Last exercise for the night: breathe in your fears. All of them. Let each breath in carry with it one of our fears. We would have plenty, she assured us.

And with each breath out— it’s not succinct to explain— expel the belief that you will ever let go of that fear. In other words, accept that you may always have that fear … but the double-negative is actually closer to the effect Kristen was trying to cultivate: you’re not gathering up yet another “thing,” an acceptance of something unsavory, another worry for your analytical mind to obsess on, but rather you are expelling, exhaling a myth, a deceit, a lie.  It’s important (and not readily accessible to me, anyway) that this not be confused: it’s not about debunking fears, it’s about breaking down the ways we hide and ignore our fears. Lots of negative language and dark concepts there— all mingling together.  It’s tempting to work a mathematical magic and turn double-negatives into positives, but this is not a problem solved by unicorns and daisies.  Trust me: I’ve tried several times in this paragraph alone.

I stood there breathing deep.  On each successive inhale I never ran out of fears— or “worries” as I preferred to call them. These were very real worries that plague me daily.  Here’s where the structure of the exercise struck me as revelatory: without the exhale, I would burst.

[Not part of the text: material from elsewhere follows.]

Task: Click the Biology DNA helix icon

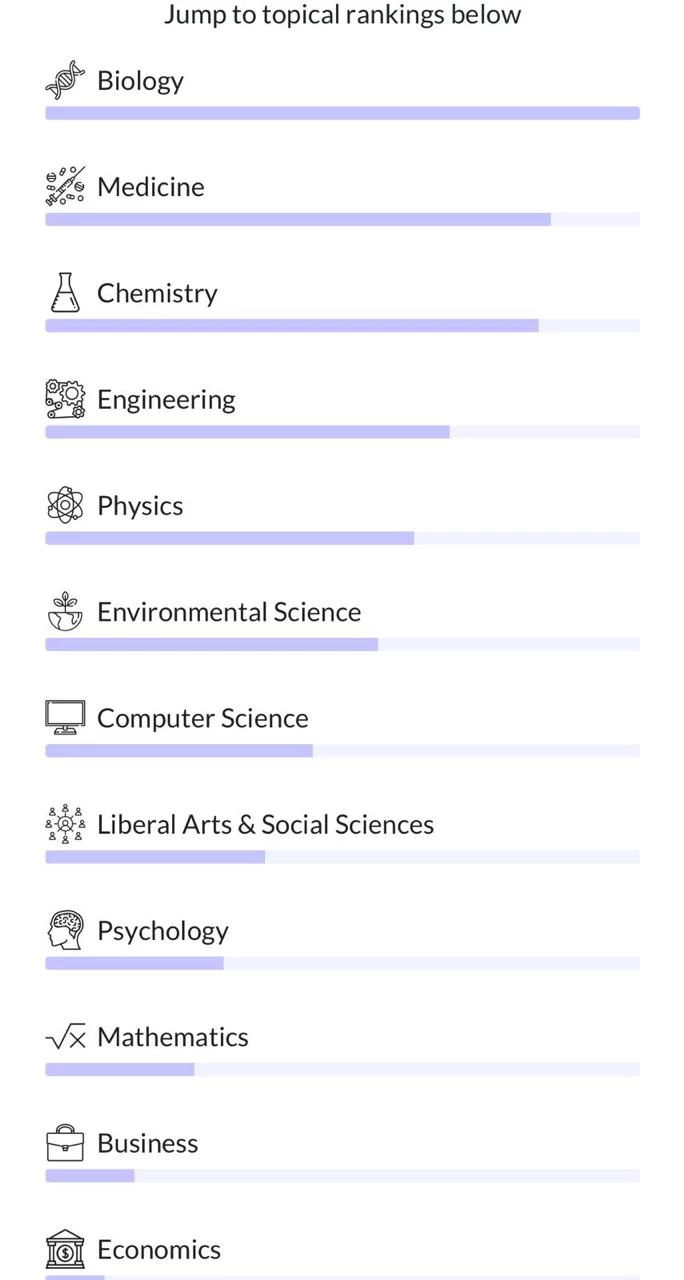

The cycle— the rhythmic give-and-take of our own respiratory system— limits each side’s contribution to the dialogue: One side says “What about money? What if I can’t pay the bills?” The exhale replies: “You may never know if you’re going to be able to pay the bills.”  It’s only implied: “So now what?” because it’s time for another fear to be inhaled.

Perhaps like a village tribunal, little cases come before a judge, swift decisions are rendered, and the next case comes up without fanfare. Villagers trudge away wondering if it was worth it to gripe in the first place; judges go home at night doubting they made a difference in their community; and only a bigger mind sees that the process is the inhale and exhale of Justice.

You know Kristen and I are both Virgos? I’m a Year of the Rat guy, as well, making me exceptionally precise, organized, analytical, and someone who hoards things in wall cavities. I think her breathing exercise worked for me because it negated analysis and perfectionism: there is not enough time in the space of a breath to get it absolutely perfect. So you simply move on to the next breath. Or turn blue.

So what if snoozebutton dreaming could do the same for my subconscious, hopping from square to square to stomp out these nebulous half-formed thoughts? I’ll sleep on it and get back to you in 4.5 minutes.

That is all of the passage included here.